*Supplied data:*
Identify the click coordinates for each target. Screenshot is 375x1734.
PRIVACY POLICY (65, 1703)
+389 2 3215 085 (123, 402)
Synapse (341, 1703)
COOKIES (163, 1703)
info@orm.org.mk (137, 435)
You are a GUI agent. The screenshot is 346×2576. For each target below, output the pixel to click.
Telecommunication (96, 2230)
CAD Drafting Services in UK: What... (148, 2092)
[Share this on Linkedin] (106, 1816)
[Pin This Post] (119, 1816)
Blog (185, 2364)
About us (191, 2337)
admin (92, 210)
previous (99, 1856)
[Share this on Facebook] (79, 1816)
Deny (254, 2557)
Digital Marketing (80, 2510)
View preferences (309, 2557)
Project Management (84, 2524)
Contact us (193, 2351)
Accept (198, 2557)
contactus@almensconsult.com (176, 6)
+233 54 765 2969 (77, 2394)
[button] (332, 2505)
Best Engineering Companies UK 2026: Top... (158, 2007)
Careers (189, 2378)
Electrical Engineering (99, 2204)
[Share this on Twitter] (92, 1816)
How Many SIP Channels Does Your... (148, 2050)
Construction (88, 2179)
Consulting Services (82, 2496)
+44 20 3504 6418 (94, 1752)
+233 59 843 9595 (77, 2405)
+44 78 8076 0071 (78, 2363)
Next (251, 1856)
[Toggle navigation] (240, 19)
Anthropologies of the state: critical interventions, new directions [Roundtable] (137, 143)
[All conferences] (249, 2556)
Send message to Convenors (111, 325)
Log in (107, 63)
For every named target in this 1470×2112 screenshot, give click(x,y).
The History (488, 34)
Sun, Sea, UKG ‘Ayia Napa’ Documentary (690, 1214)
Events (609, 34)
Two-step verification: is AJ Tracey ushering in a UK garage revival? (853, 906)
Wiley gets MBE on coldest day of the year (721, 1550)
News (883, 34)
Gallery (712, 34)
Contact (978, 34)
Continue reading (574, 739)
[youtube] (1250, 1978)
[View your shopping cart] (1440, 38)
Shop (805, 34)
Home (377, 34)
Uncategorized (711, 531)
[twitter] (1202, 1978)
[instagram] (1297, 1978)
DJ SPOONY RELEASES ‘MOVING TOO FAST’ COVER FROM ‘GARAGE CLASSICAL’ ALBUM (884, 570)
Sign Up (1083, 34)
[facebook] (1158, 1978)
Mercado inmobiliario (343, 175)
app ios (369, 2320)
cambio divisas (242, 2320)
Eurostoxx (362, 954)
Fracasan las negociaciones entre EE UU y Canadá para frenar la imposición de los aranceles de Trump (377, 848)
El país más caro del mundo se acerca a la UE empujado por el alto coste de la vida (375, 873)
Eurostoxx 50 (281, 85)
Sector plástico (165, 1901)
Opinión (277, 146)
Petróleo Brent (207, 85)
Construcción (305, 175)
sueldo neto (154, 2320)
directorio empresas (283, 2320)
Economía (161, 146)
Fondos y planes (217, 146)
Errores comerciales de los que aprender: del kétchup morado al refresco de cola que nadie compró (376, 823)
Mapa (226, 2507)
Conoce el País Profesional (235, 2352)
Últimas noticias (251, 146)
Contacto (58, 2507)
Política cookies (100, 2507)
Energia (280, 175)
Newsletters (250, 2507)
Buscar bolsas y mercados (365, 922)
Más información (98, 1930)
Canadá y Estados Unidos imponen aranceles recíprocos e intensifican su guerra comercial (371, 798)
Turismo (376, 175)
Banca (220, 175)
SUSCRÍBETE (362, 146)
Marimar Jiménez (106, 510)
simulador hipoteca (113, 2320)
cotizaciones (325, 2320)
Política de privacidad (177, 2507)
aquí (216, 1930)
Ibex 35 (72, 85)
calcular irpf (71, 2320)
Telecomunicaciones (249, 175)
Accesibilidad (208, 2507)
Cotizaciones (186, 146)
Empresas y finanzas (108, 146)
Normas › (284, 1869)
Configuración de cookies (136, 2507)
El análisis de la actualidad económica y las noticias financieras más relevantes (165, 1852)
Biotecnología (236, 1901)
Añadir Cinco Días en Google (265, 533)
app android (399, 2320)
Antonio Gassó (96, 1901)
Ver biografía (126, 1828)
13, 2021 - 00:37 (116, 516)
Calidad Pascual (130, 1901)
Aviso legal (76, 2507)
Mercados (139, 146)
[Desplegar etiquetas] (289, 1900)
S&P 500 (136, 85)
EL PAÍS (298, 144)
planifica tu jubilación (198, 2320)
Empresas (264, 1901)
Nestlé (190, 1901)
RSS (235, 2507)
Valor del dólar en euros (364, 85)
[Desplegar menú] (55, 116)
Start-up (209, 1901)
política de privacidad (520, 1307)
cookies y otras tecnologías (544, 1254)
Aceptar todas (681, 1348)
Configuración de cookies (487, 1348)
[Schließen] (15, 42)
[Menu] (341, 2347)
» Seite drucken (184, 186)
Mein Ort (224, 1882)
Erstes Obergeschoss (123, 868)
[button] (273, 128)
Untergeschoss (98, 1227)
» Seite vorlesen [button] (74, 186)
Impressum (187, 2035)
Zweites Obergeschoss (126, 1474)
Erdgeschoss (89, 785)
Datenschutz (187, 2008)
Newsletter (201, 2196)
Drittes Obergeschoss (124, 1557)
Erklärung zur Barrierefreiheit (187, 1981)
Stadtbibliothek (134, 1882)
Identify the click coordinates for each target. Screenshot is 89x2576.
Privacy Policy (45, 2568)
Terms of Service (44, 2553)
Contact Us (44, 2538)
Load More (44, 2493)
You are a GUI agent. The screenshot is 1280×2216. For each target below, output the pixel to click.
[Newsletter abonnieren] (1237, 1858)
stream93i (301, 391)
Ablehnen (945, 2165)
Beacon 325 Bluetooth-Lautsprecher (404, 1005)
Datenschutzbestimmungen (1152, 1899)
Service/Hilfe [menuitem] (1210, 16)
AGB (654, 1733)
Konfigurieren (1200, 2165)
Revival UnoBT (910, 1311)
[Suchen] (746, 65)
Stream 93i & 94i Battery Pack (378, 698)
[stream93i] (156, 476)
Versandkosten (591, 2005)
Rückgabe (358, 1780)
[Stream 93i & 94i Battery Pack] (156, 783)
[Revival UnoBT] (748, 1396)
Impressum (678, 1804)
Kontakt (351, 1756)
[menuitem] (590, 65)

*What the task asks:* Please transcribe the entire listing precisely.

*Answer for the task:*
Identify the click coordinates for each target. Screenshot is 375x1734.
PRIVACY POLICY (65, 1703)
+389 2 3215 085 (123, 402)
Synapse (341, 1703)
COOKIES (163, 1703)
info@orm.org.mk (137, 435)
You are a GUI agent. The screenshot is 346×2576. For each target below, output the pixel to click.
Telecommunication (96, 2230)
CAD Drafting Services in UK: What... (148, 2092)
[Share this on Linkedin] (106, 1816)
[Pin This Post] (119, 1816)
Blog (185, 2364)
About us (191, 2337)
admin (92, 210)
previous (99, 1856)
[Share this on Facebook] (79, 1816)
Deny (254, 2557)
Digital Marketing (80, 2510)
View preferences (309, 2557)
Project Management (84, 2524)
Contact us (193, 2351)
Accept (198, 2557)
contactus@almensconsult.com (176, 6)
+233 54 765 2969 (77, 2394)
[button] (332, 2505)
Best Engineering Companies UK 2026: Top... (158, 2007)
Careers (189, 2378)
Electrical Engineering (99, 2204)
[Share this on Twitter] (92, 1816)
How Many SIP Channels Does Your... (148, 2050)
Construction (88, 2179)
Consulting Services (82, 2496)
+44 20 3504 6418 (94, 1752)
+233 59 843 9595 (77, 2405)
+44 78 8076 0071 (78, 2363)
Next (251, 1856)
[Toggle navigation] (240, 19)
Anthropologies of the state: critical interventions, new directions [Roundtable] (137, 143)
[All conferences] (249, 2556)
Send message to Convenors (111, 325)
Log in (107, 63)
For every named target in this 1470×2112 screenshot, give click(x,y).
The History (488, 34)
Sun, Sea, UKG ‘Ayia Napa’ Documentary (690, 1214)
Events (609, 34)
Two-step verification: is AJ Tracey ushering in a UK garage revival? (853, 906)
Wiley gets MBE on coldest day of the year (721, 1550)
News (883, 34)
Gallery (712, 34)
Contact (978, 34)
Continue reading (574, 739)
[youtube] (1250, 1978)
[View your shopping cart] (1440, 38)
Shop (805, 34)
Home (377, 34)
Uncategorized (711, 531)
[twitter] (1202, 1978)
[instagram] (1297, 1978)
DJ SPOONY RELEASES ‘MOVING TOO FAST’ COVER FROM ‘GARAGE CLASSICAL’ ALBUM (884, 570)
Sign Up (1083, 34)
[facebook] (1158, 1978)
Mercado inmobiliario (343, 175)
app ios (369, 2320)
cambio divisas (242, 2320)
Eurostoxx (362, 954)
Fracasan las negociaciones entre EE UU y Canadá para frenar la imposición de los aranceles de Trump (377, 848)
El país más caro del mundo se acerca a la UE empujado por el alto coste de la vida (375, 873)
Eurostoxx 50 (281, 85)
Sector plástico (165, 1901)
Opinión (277, 146)
Petróleo Brent (207, 85)
Construcción (305, 175)
sueldo neto (154, 2320)
directorio empresas (283, 2320)
Economía (161, 146)
Fondos y planes (217, 146)
Errores comerciales de los que aprender: del kétchup morado al refresco de cola que nadie compró (376, 823)
Mapa (226, 2507)
Conoce el País Profesional (235, 2352)
Últimas noticias (251, 146)
Contacto (58, 2507)
Política cookies (100, 2507)
Energia (280, 175)
Newsletters (250, 2507)
Buscar bolsas y mercados (365, 922)
Más información (98, 1930)
Canadá y Estados Unidos imponen aranceles recíprocos e intensifican su guerra comercial (371, 798)
Turismo (376, 175)
Banca (220, 175)
SUSCRÍBETE (362, 146)
Marimar Jiménez (106, 510)
simulador hipoteca (113, 2320)
cotizaciones (325, 2320)
Política de privacidad (177, 2507)
aquí (216, 1930)
Ibex 35 (72, 85)
calcular irpf (71, 2320)
Telecomunicaciones (249, 175)
Accesibilidad (208, 2507)
Cotizaciones (186, 146)
Empresas y finanzas (108, 146)
Normas › (284, 1869)
Configuración de cookies (136, 2507)
El análisis de la actualidad económica y las noticias financieras más relevantes (165, 1852)
Biotecnología (236, 1901)
Añadir Cinco Días en Google (265, 533)
app android (399, 2320)
Antonio Gassó (96, 1901)
Ver biografía (126, 1828)
13, 2021 - 00:37 (116, 516)
Calidad Pascual (130, 1901)
Aviso legal (76, 2507)
Mercados (139, 146)
[Desplegar etiquetas] (289, 1900)
S&P 500 (136, 85)
EL PAÍS (298, 144)
planifica tu jubilación (198, 2320)
Empresas (264, 1901)
Nestlé (190, 1901)
RSS (235, 2507)
Valor del dólar en euros (364, 85)
[Desplegar menú] (55, 116)
Start-up (209, 1901)
política de privacidad (520, 1307)
cookies y otras tecnologías (544, 1254)
Aceptar todas (681, 1348)
Configuración de cookies (487, 1348)
[Schließen] (15, 42)
[Menu] (341, 2347)
» Seite drucken (184, 186)
Mein Ort (224, 1882)
Erstes Obergeschoss (123, 868)
[button] (273, 128)
Untergeschoss (98, 1227)
» Seite vorlesen [button] (74, 186)
Impressum (187, 2035)
Zweites Obergeschoss (126, 1474)
Erdgeschoss (89, 785)
Datenschutz (187, 2008)
Newsletter (201, 2196)
Drittes Obergeschoss (124, 1557)
Erklärung zur Barrierefreiheit (187, 1981)
Stadtbibliothek (134, 1882)
Identify the click coordinates for each target. Screenshot is 89x2576.
Privacy Policy (45, 2568)
Terms of Service (44, 2553)
Contact Us (44, 2538)
Load More (44, 2493)
You are a GUI agent. The screenshot is 1280×2216. For each target below, output the pixel to click.
[Newsletter abonnieren] (1237, 1858)
stream93i (301, 391)
Ablehnen (945, 2165)
Beacon 325 Bluetooth-Lautsprecher (404, 1005)
Datenschutzbestimmungen (1152, 1899)
Service/Hilfe [menuitem] (1210, 16)
AGB (654, 1733)
Konfigurieren (1200, 2165)
Revival UnoBT (910, 1311)
[Suchen] (746, 65)
Stream 93i & 94i Battery Pack (378, 698)
[stream93i] (156, 476)
Versandkosten (591, 2005)
Rückgabe (358, 1780)
[Stream 93i & 94i Battery Pack] (156, 783)
[Revival UnoBT] (748, 1396)
Impressum (678, 1804)
Kontakt (351, 1756)
[menuitem] (590, 65)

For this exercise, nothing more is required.